For this Southerner, getting to see snow is always a treat. I love waking up and looking out my window to see gentle flurries being swept across my view. There is something absolutely magical about fresh-fallen snow. But once thing I’d always been told (and never truly believed) is that after a while, snow turns black. I figured “Yeah okay, maybe that’s true…but then more white snow falls and makes it all better. So I don’t know what the fuss is about.” Well, I’m here to tell you that unfortunately, probably the most disappointing part about living in a place where it snows is the fact that snow is not always white and sparkly.

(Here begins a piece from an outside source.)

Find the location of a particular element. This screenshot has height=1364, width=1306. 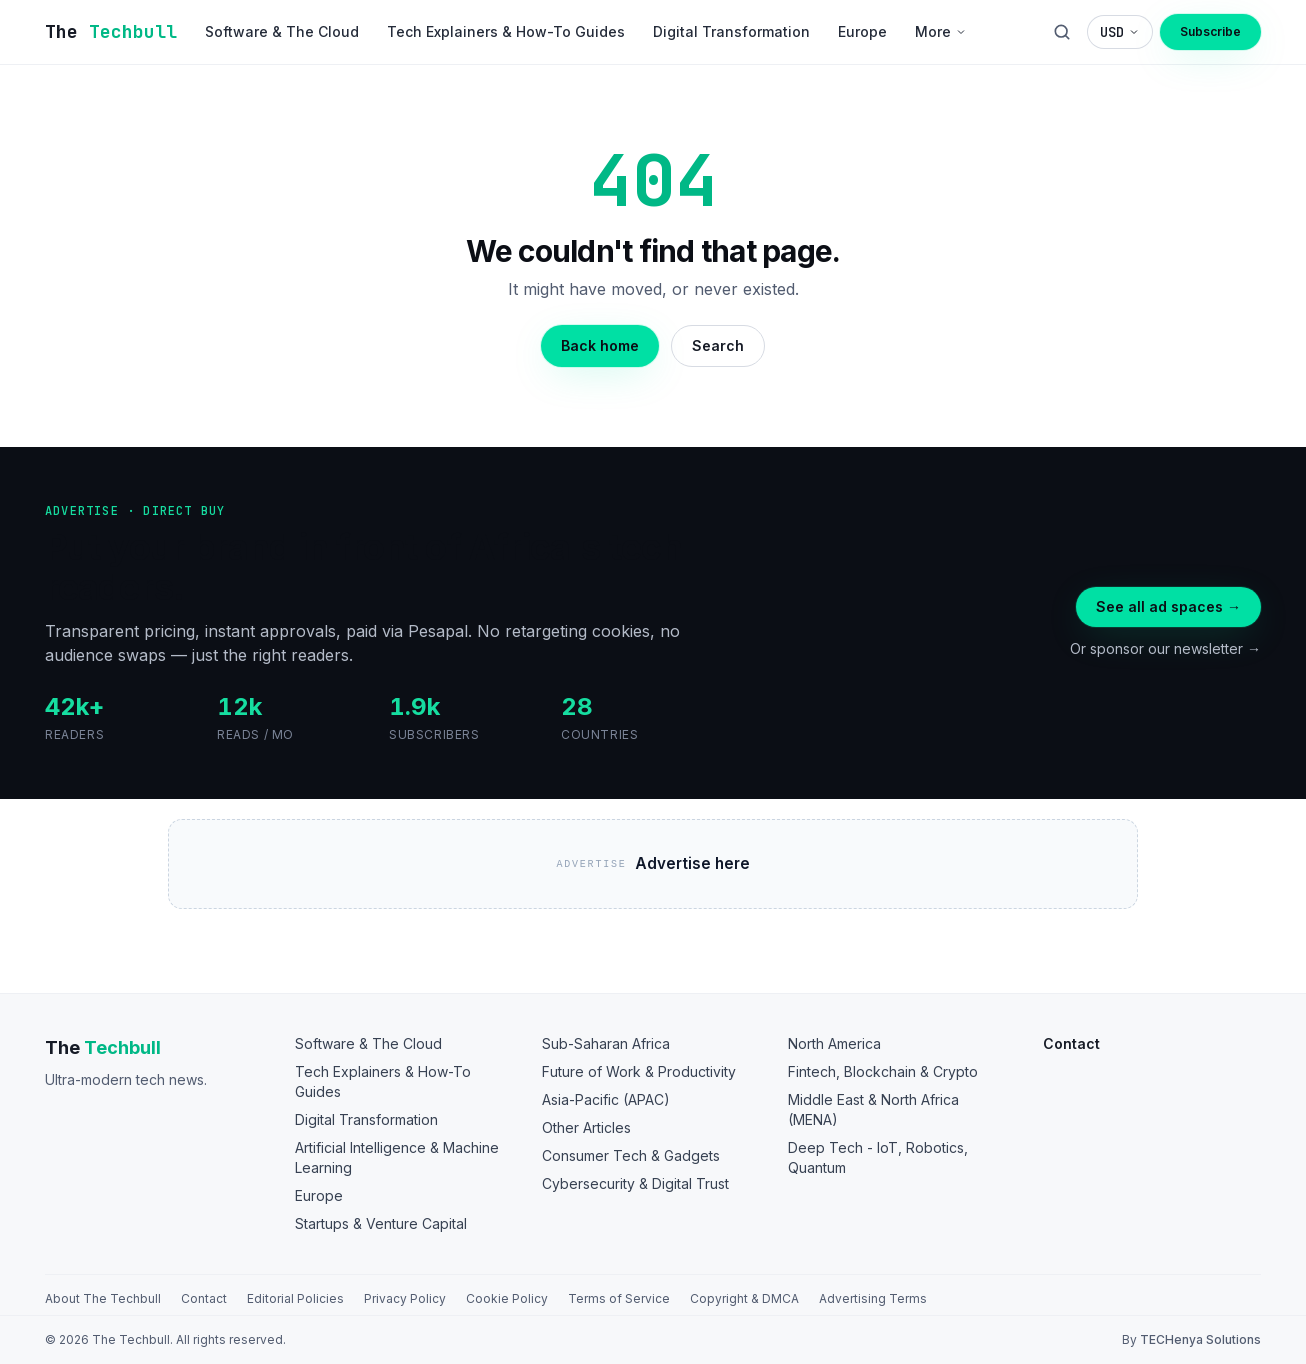

About The Techbull is located at coordinates (103, 1298).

The big problem is that especially in a big city where people walk places, the snow that falls on the sidewalks gets stepped on. All of the dirt that clings to our shoes gets dragged through the snow, and the heat given off by people (and by the friction of walking) sort of melts the snow into a mush. So you end up with this gross brown slush stuff that you still have to walk through. And to top it off, snow is wet. I mean, I knew that snow is frozen rain drops, but it doesn’t really feel that wet to the touch so it didn’t matter to me. But when the cute little white snowflakes get stuck to your coat and caught in your hair and in your boots, and then you walk inside and they all melt, you’re left looking like you just walked through the rain. Which you did. So seeing umbrellas up while it’s snowing is actually quite common, and even I too have stopped trying to catch snowflakes and thinking how cute it is to have little snowflakes all over my coat. It’s not cute anymore.

But it does make me think. Today is Ash Wednesday, a day when many Christians mark their foreheads with a smear of black ashes which are supposed to be symbolic of our humanness, sin, and death, but also of hope, repentance, and rebirth. All my life I’ve been in a Catholic school, living on the edge of the Bible belt, and I can probably count on one hand the number of times anyone has ever said, “You know, you’ve got something on your forehead…” It’s not uncommon to see people with ashes back home, and even if someone isn’t receiving ashes they generally still know what it means. But here, today, for the first time I felt a bit anxious about receiving ashes. I’m living in what Father Tim referred to as a “Godless society” and I honestly had no idea how others might react. What do I say? How do I express my faith in a loving way without seeming self righteous about this symbol on my forehead? If we’re talking about an everyday encounter—with the person next to me on a bus, or in the line for dinner—then I would probably only have 30 seconds or less to give an explanation. Because in all honesty, they probably don’t care.

Yesterday when I was making/serving pancakes, I had a very interesting encounter with one man. He didn’t come looking for pancakes. He came looking for answers. “What are you celebrating?” he asked. “What does it mean?” He came from an atheist family, and the only religious people he knew were his neighbors who are Muslim. He told us that he knew about the fast of Ramadan, but he didn’t know Christians had the same thing. So we all sort of explained what Lent is and what it means, both historically and in the present times. We gave examples of things we had given up and why. I told him that it doesn’t have to be a physical fast where you abstain from food, but rather it is a spiritual fast where you offer up something of yourself, something in your life that needs to be improved. It’s a sacrifice. It doesn’t even have to be “giving something up,” but it could be a sacrifice to take something on like volunteering.

What touched me most was his reaction. He asked if he could participate and give something up as well. It was such a beautifully simple response, and with so many of us putting our two cents in I don’t even know if he completely understood what we were saying. Yet you could tell he was searching for something. Anything. Something to hold onto. He wanted something more in life. He wanted to understand the sacrifice.

That’s what Lent is about. It’s about desiring that “something more.” It’s about giving up something earthly or doing something for others that will help you re-center your life on Christ. Lent is that moment where you look at the black snow on your sidewalk and realize that you don’t want to drag life’s dirt through the snow. You remember the beautiful white snow you once saw, and you know that what you’re looking at really isn’t good anymore. It’s full of dirt. The only thing you can do is clear it all away; let the rains come and wash it out into the streets where it can be swept away through the storm drains. Only then will you be ready for a new snowfall to make the world beautiful again. Because I haven’t got a problem with snow—there are few people who will deny that it’s beautiful—it’s the dirty snow that I can’t stand. It’s the black snow, not the white stuff, which ruins the experience.

So let God be your rain this Lent. Because here in Manchester, whenever it snows rain is never far behind.